Une évocation de Rodolfo Siviero, décédé en 1983, au travers du témoignage d’un de ses plus proches collaborateurs, Antonio Paolucci. L’actuel directeur du Patrimoine artistique et historique de Florence se souvient de leur première rencontre, et des conditions dans lesquelles le fameux catalogue Siviero fut constitué.
FLORENCE - La scène se passe dans les années 1970-1972, au palais Venezia, dans le bureau de la Délégation pour les restitutions, dirigée alors par le ministre plénipotentiaire Rodolfo Siviero. Deux jeunes diplômés du Patrimoine de Florence, Antonio Paolucci et Luciano Bellosi, sont convoqués par le mythique Siviero. L’homme a eu une vie pour le moins romanesque et connaît parfaitement les arcanes du pouvoir et du monde de l’art : indicateurs, marchands à la limite de la légalité, antiquaires énigmatiques, grands de ce monde.

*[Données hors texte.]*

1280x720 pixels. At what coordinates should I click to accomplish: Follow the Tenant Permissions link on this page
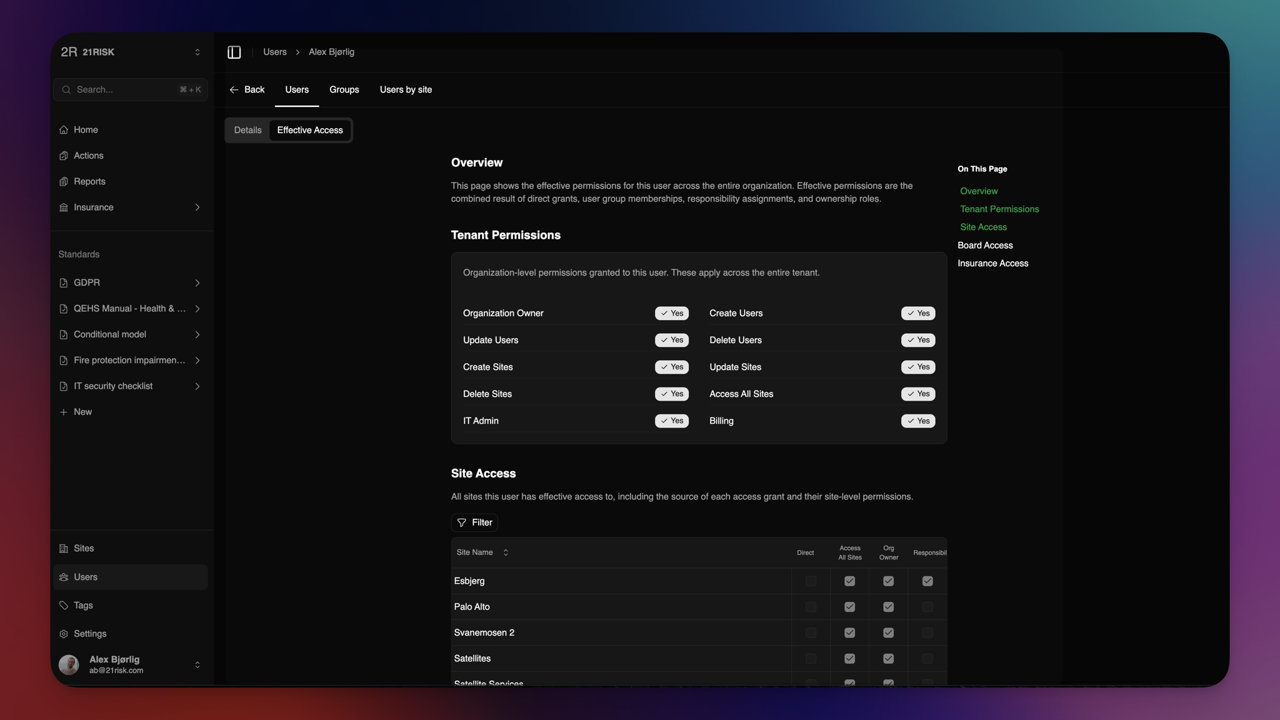pos(999,209)
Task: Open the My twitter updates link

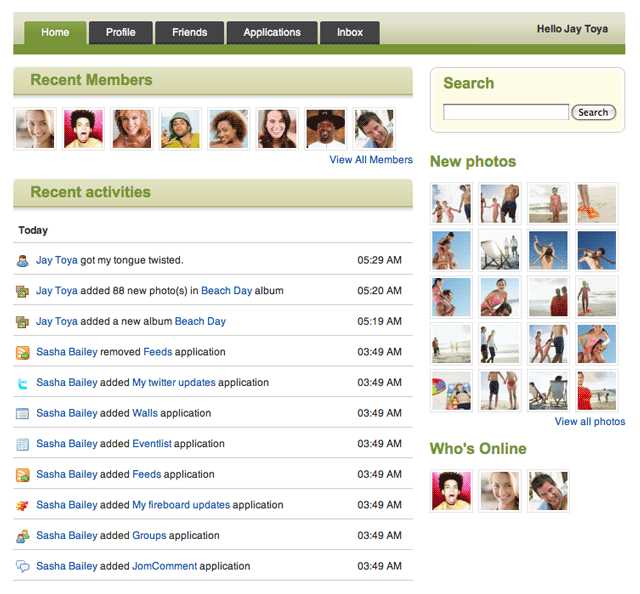Action: 174,383
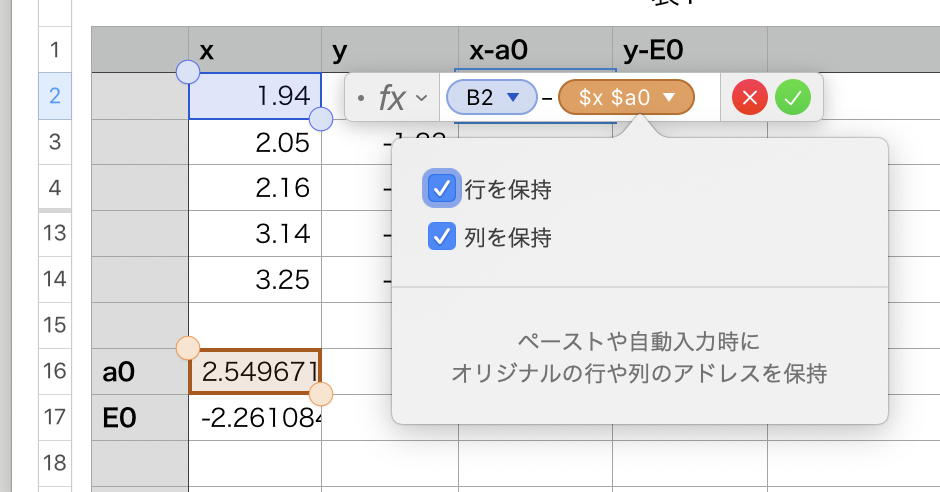The height and width of the screenshot is (492, 940).
Task: Select the a0 label cell
Action: [140, 372]
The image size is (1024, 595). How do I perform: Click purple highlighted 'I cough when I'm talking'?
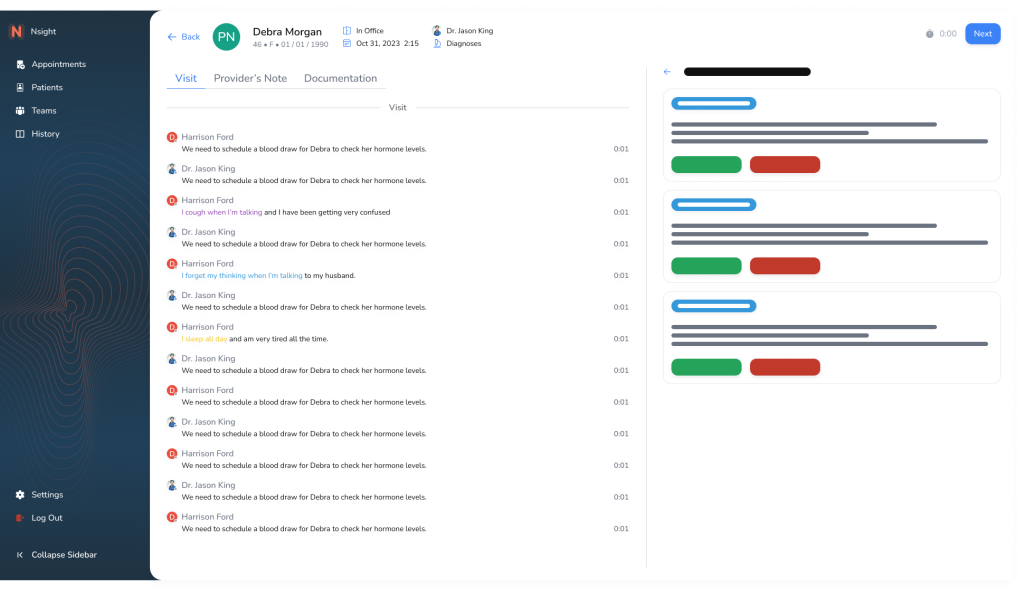coord(222,212)
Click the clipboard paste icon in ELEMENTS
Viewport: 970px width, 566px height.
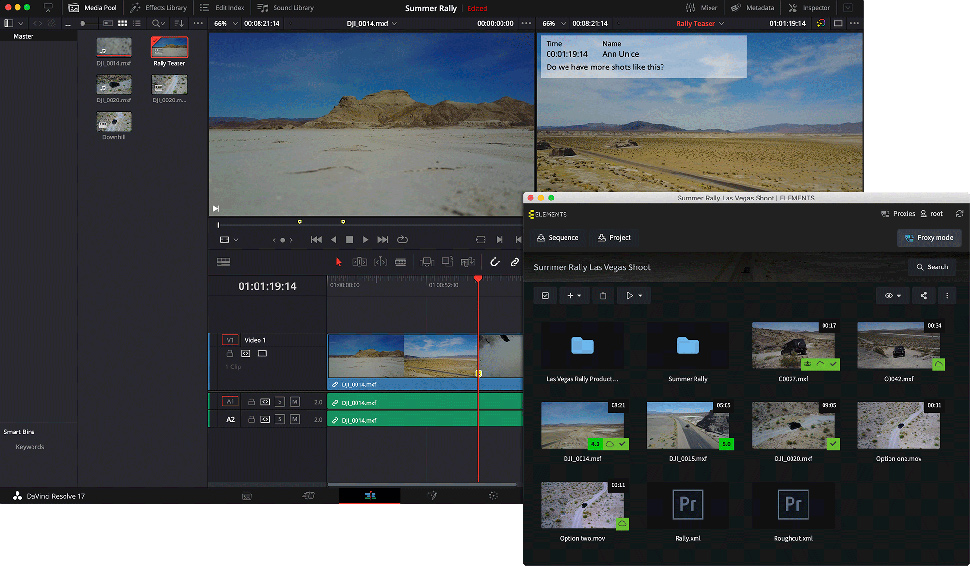pos(602,296)
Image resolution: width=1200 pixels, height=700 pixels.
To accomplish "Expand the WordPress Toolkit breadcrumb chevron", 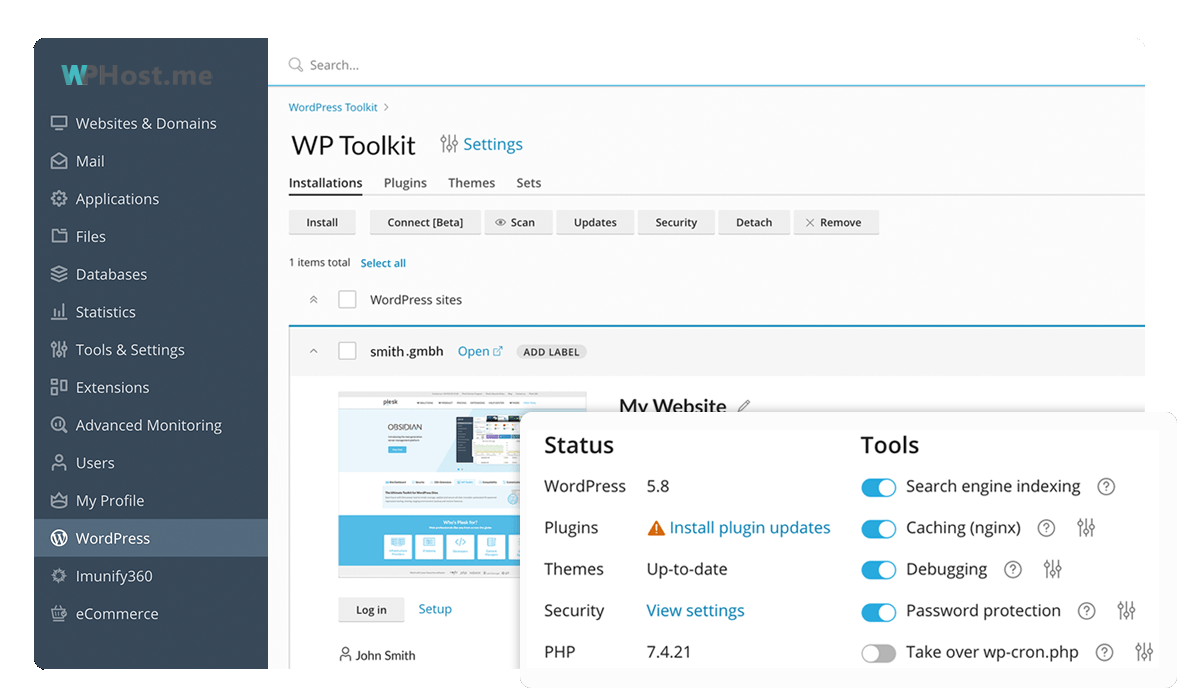I will (387, 108).
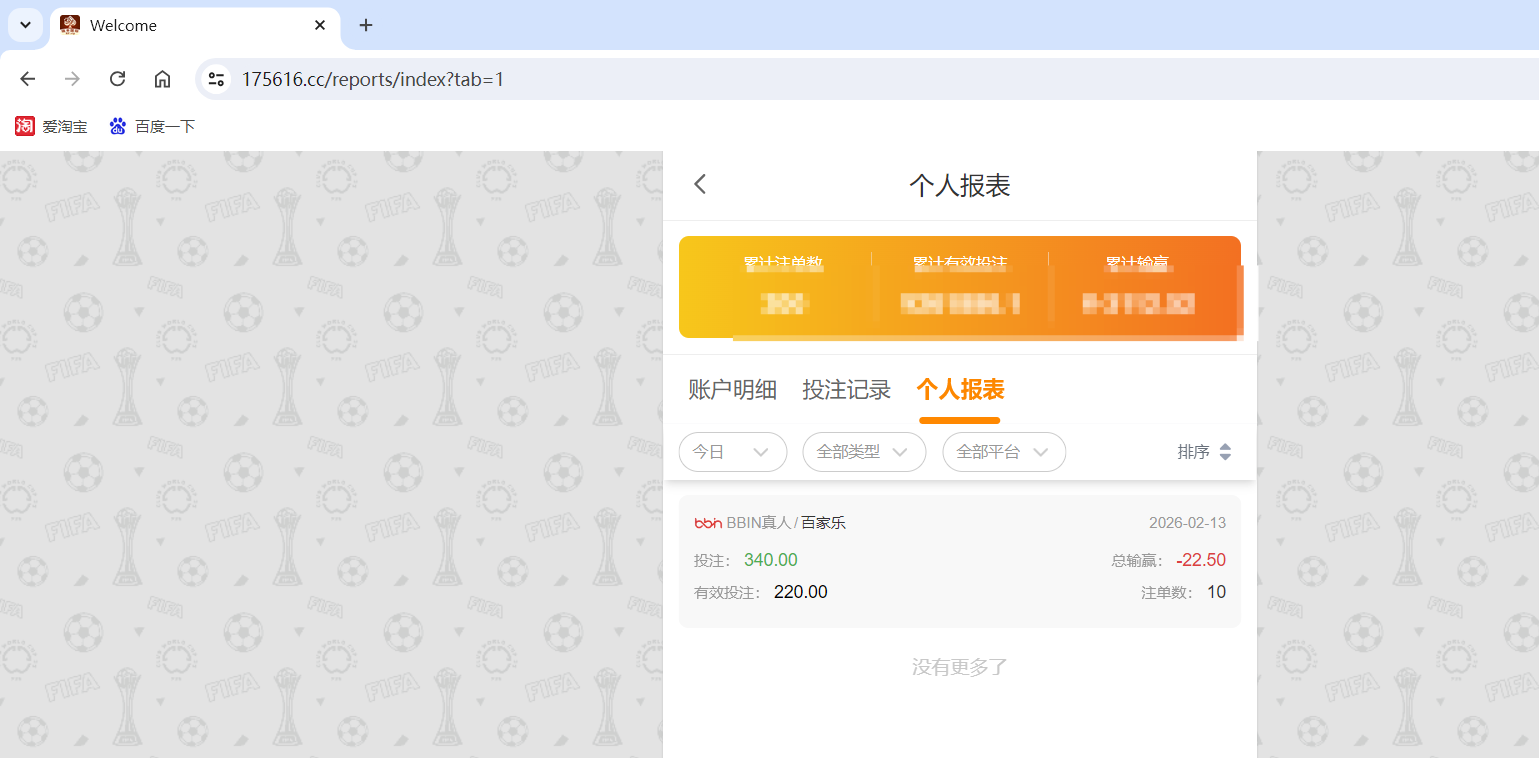1539x758 pixels.
Task: Click the browser back navigation arrow
Action: click(x=27, y=78)
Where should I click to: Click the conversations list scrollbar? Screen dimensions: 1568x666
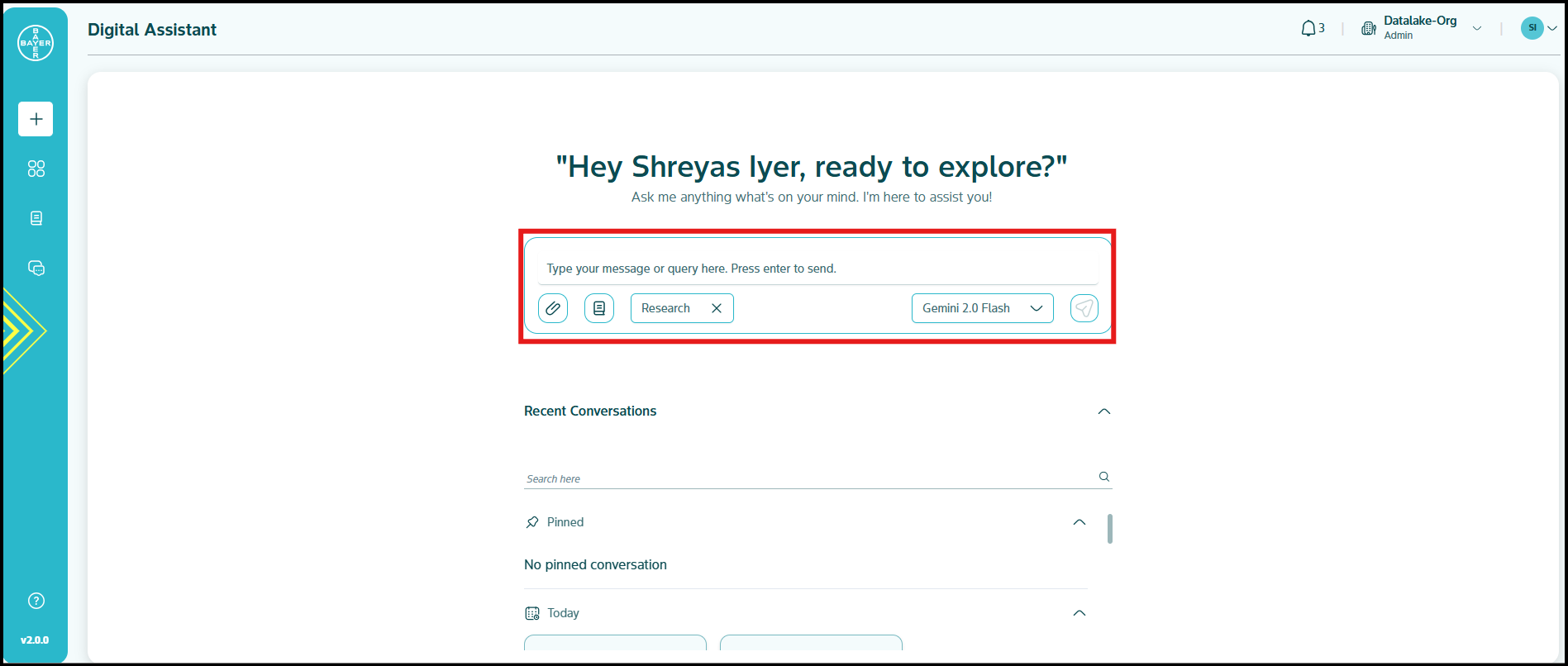pyautogui.click(x=1109, y=529)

Un homme auréolé de la gloire d’avoir rendu à l’Italie, au milieu des conflits opposant adversaires et inconditionnels du régime, une grande partie de son patrimoine artistique, disparu pendant (mais aussi avant et après) la Seconde Guerre mondiale. Un homme "un peu Malraux, un peu Gabin", comme se plaît à le rappeler Antonio Paolucci, devenu aujourd’hui le directeur du Patrimoine artistique et historique de Florence.
Les deux jeunes chercheurs sont enrôlés sans trop d’explications. Il s’agit de dresser un catalogue, de mettre de l’ordre dans les archives d’un bureau prestigieux du ministère des Affaires étrangères. Rapidement, ils extraient des archives Siviero un millier de titres concernant des œuvres d’art soustraites, vendues, ou disparues. Lorsque le travail est achevé (en définitive, ce seront près de mille cinq cents œuvres qui seront cataloguées), il ne fait aucun doute que la liste sera publiée sous peu et servira à étayer les demandes de restitution déposées auprès des États étrangers.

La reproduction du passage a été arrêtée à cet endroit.